Modern Languages and Literatures, Department of


Date of this Version



Published in Journal of Multilingual and Multicultural Development (2014) doi: 10.1080/01434632.2014.934373


Copyright © 2014 Taylor & Francis Group, LLC. Used by permission.


This article presents the results of an analysis of reported interlocutors in Spanish in a group of heritage speakers (HS), in three communities of the US Midwest. Participants were college-aged bilinguals developing their own personal and professional networks outside the direct influence of their parents.
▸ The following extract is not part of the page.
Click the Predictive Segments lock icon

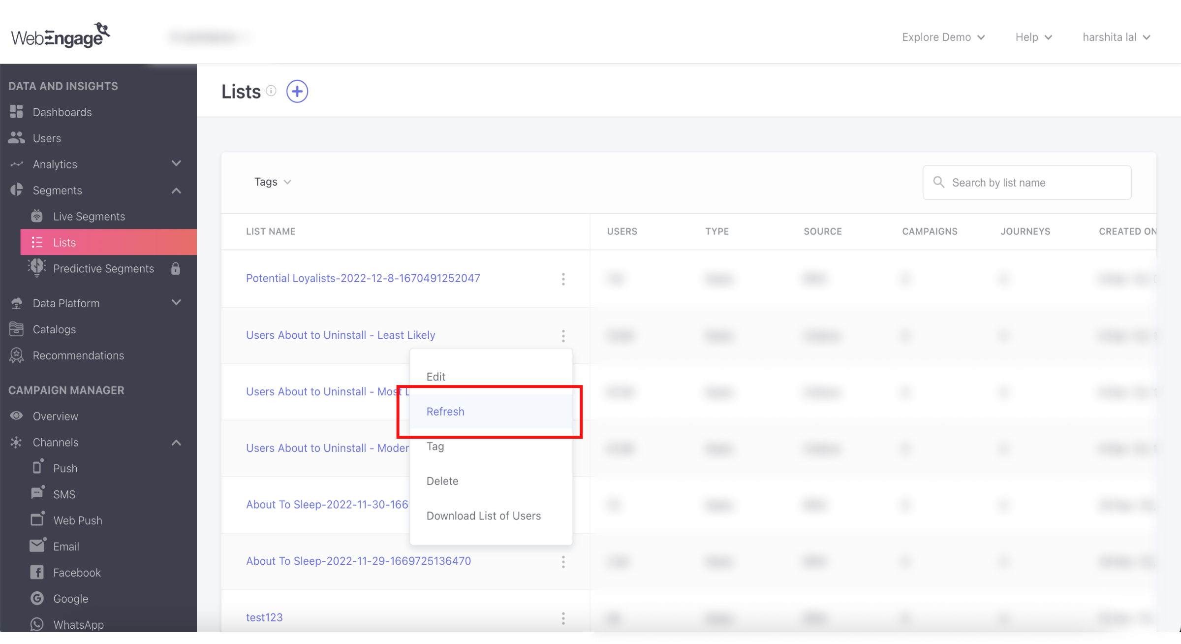pyautogui.click(x=175, y=269)

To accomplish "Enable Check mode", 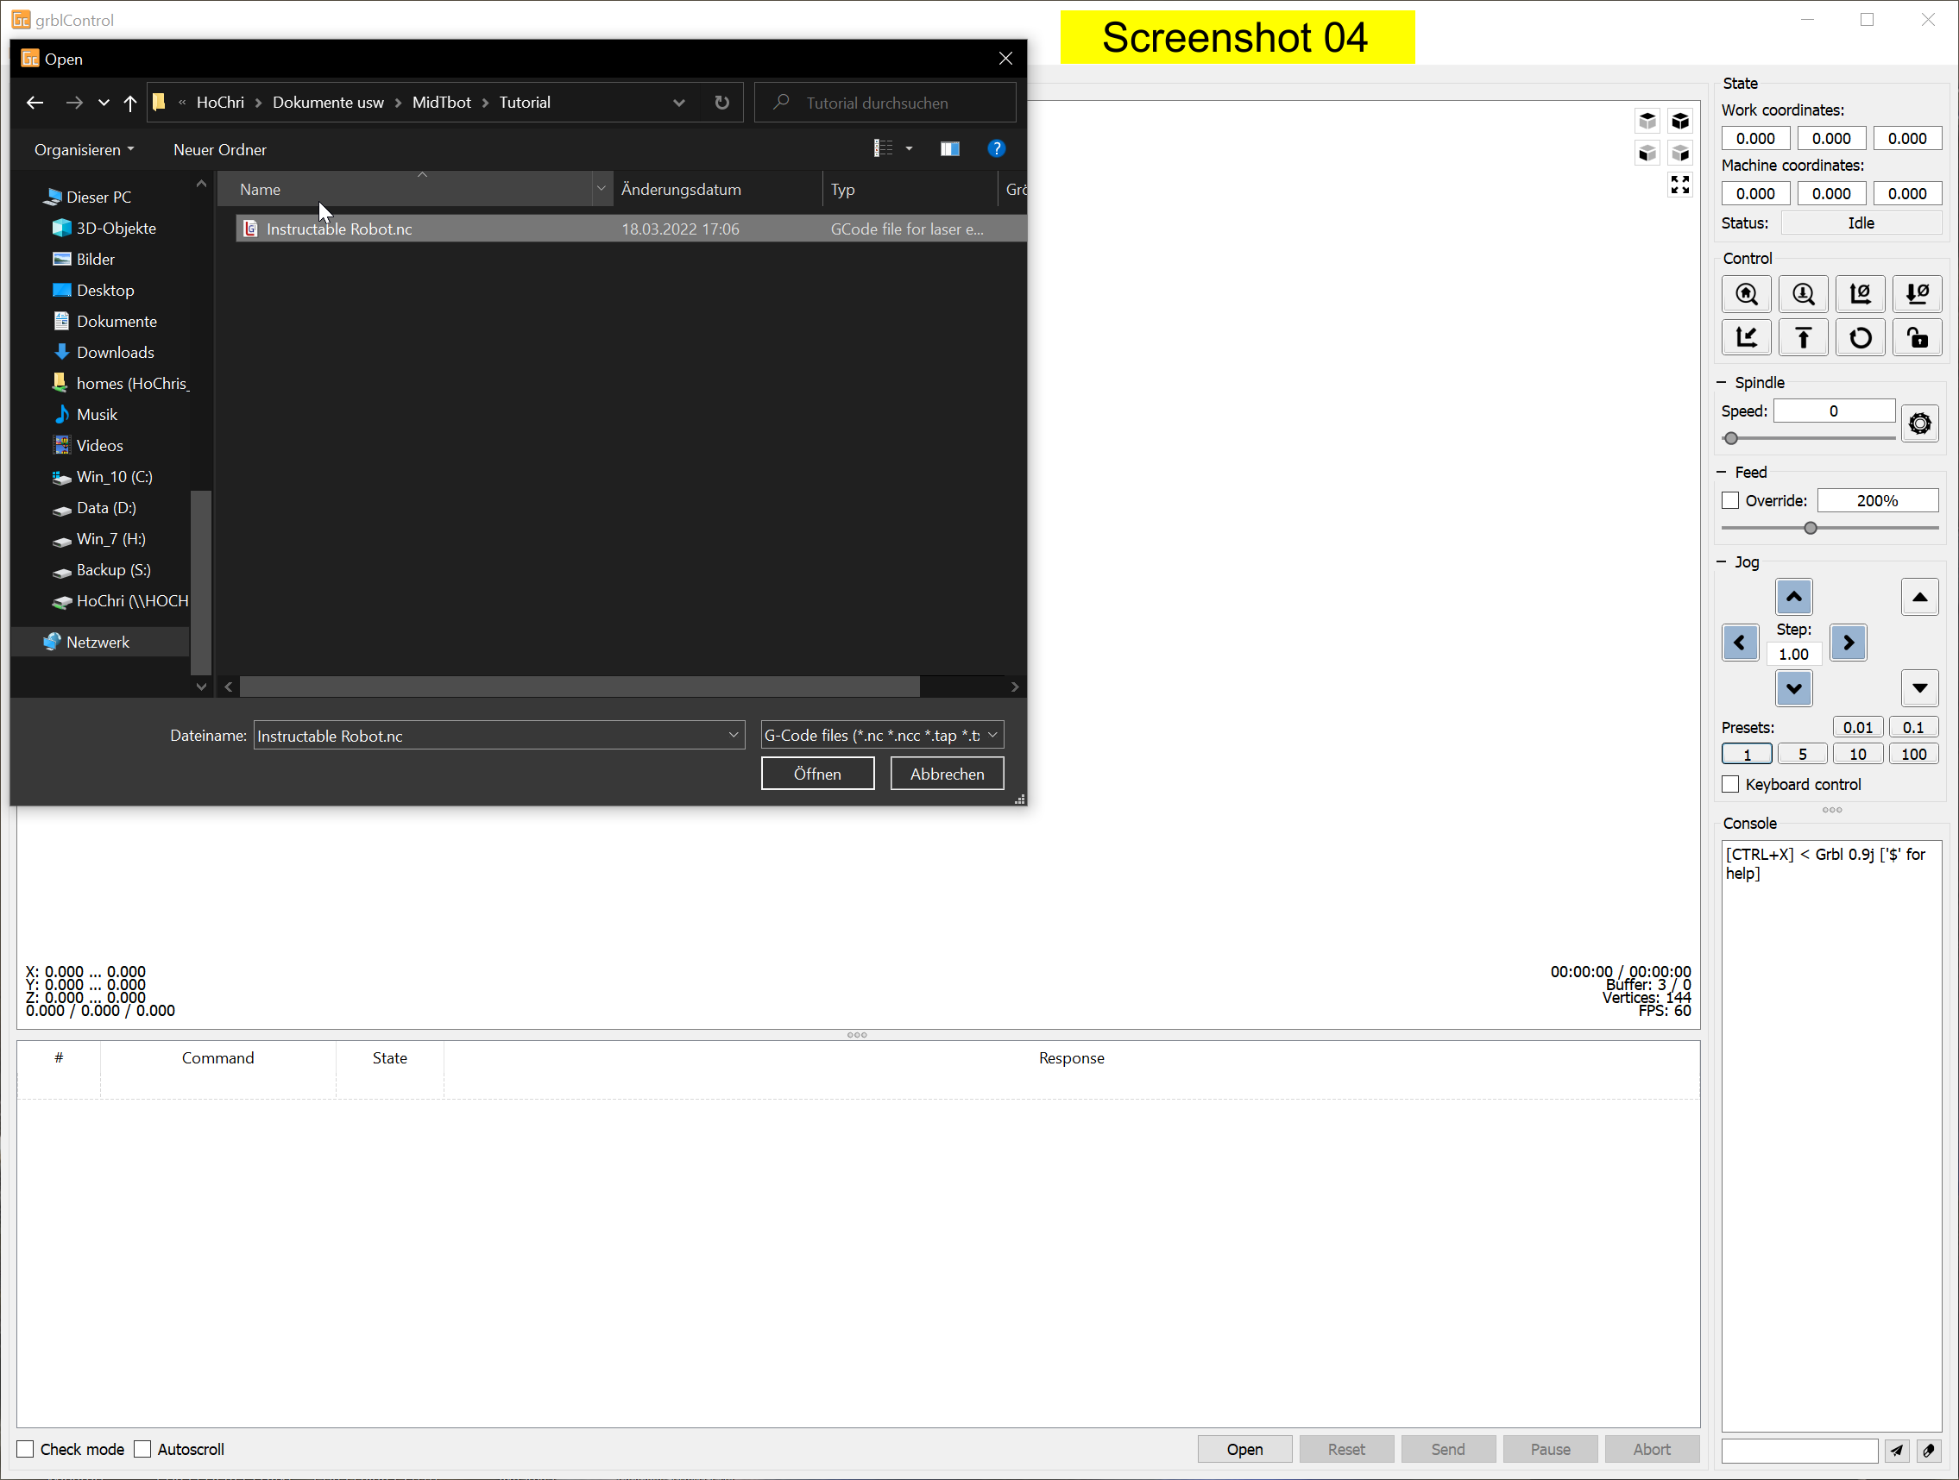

Responses are compared with those from two control groups: college-aged native speakers (NS) and college-aged second-language learners (L2). Seventy-seven per cent of HS reported speaking primarily in Spanish with 4–5 interlocutors on the week of the study. HS and NS reported more interactions in Spanish with older relatives, and more interactions with peers outside their family. Little to no interactions in Spanish were reported by either group with speakers younger than themselves. L2 participants reported more interactions with younger individuals. Sixty-nine per cent of all interlocutors reported by HS were their relatives. The mother was the most common relative with whom participants reported speaking in Spanish. This suggests that the previously documented importance of the mother for intergenerational transmission of a minority language extends into young adulthood by providing opportunities for use and motivation for maintenance.